For each line of the listing that contains "screenshot", make a copy and return it.

The data -
-------

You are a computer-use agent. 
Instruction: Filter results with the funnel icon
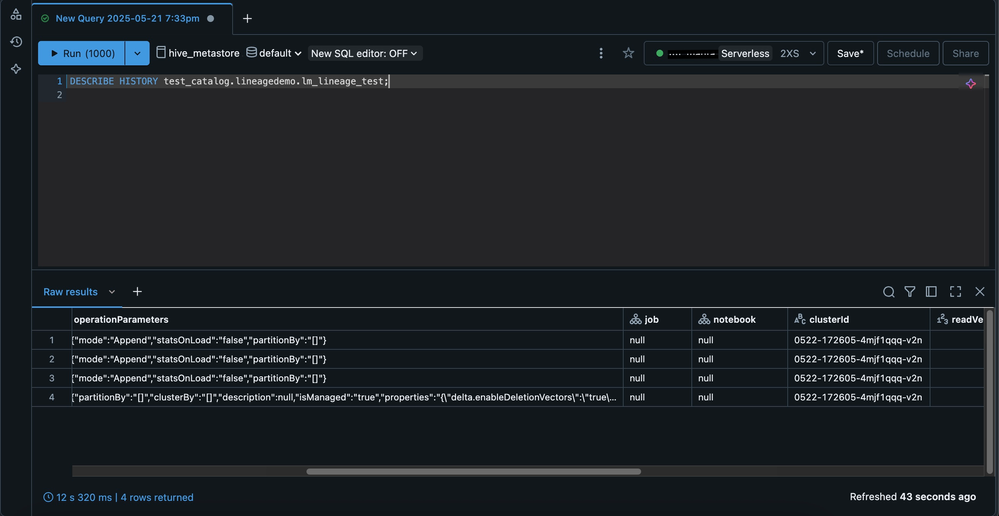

-------

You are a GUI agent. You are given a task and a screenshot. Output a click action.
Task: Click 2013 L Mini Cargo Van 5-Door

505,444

-------

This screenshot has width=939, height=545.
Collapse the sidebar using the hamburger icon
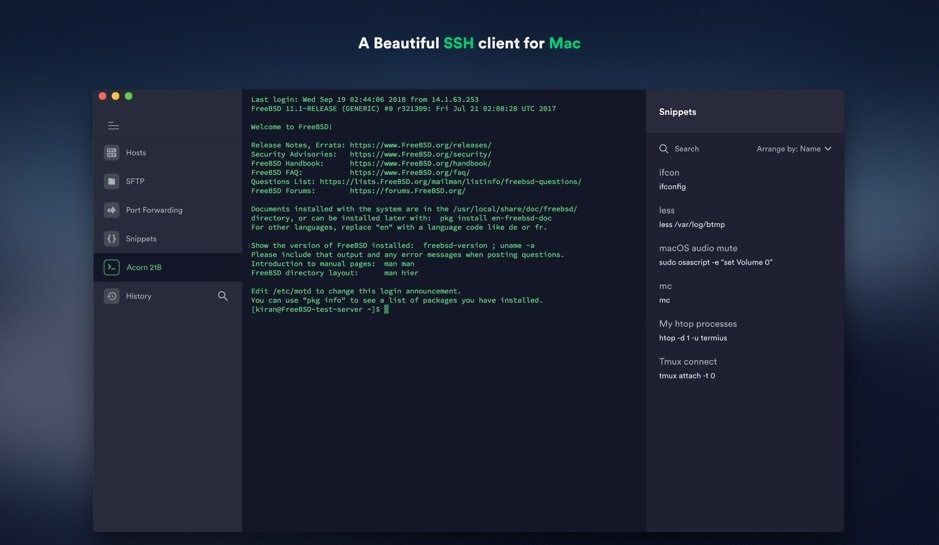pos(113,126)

-------

Completed exercise -
You are a GUI agent. You are given a task and a screenshot. Output a click action.
This screenshot has width=939, height=545.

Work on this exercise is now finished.